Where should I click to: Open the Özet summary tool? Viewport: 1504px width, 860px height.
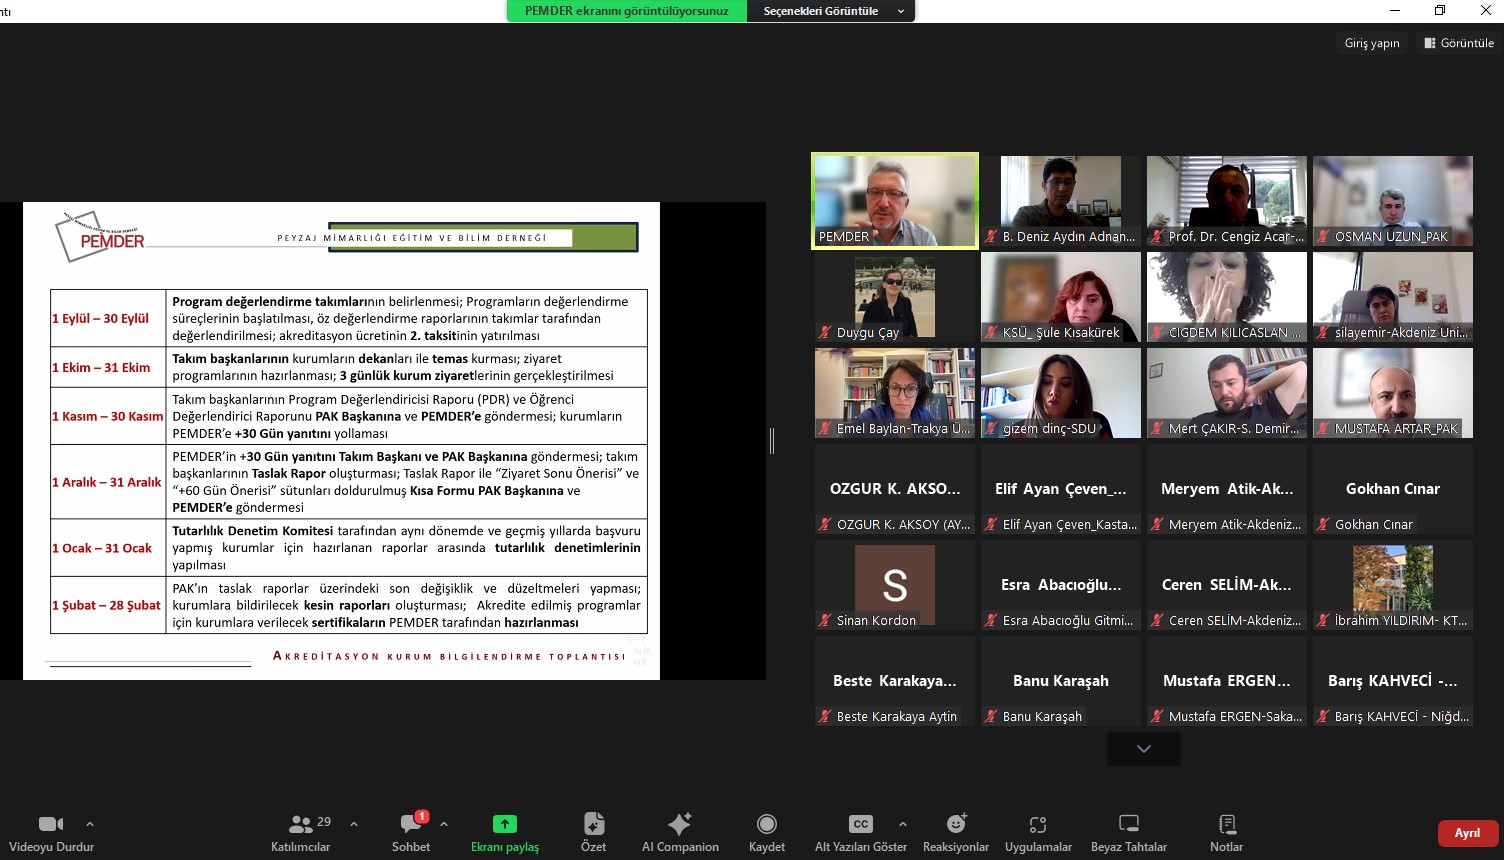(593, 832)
=-=-=-=-=
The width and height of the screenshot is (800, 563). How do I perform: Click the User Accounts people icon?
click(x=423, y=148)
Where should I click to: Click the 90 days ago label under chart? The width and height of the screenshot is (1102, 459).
=-=-=-=-=
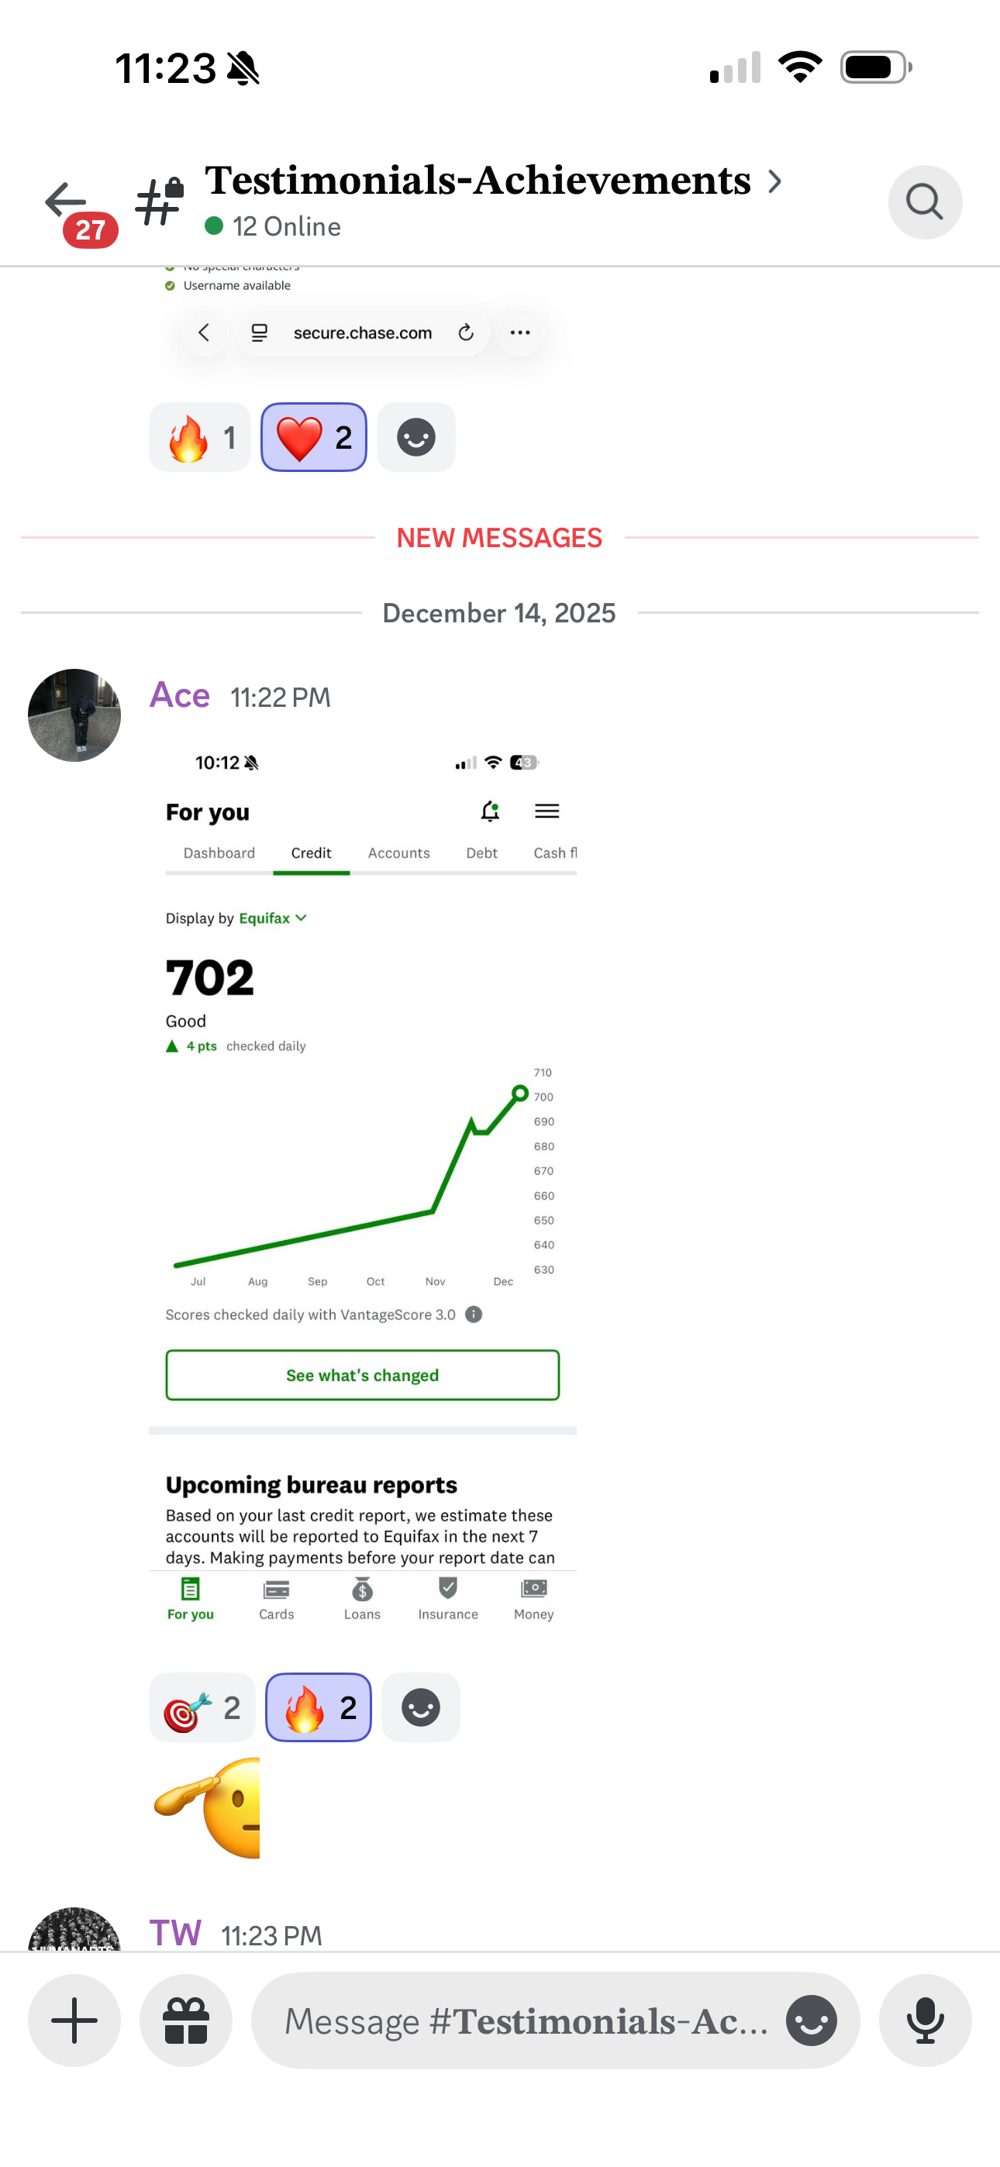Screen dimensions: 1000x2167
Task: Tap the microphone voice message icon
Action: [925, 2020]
=-=-=-=-=
EXERCISE DIRECTIONS: Transcribe the lines above between the line holding "The width and height of the screenshot is (800, 563)." and the line holding "Where should I click to: Click", inclusive, exactly as they stand and with nothing added.

WRITTEN RESPONSE:
The width and height of the screenshot is (800, 563). How do I perform: Click the User Accounts people icon?
click(x=423, y=148)
Where should I click to: Click the 90 days ago label under chart? The width and height of the screenshot is (1102, 459).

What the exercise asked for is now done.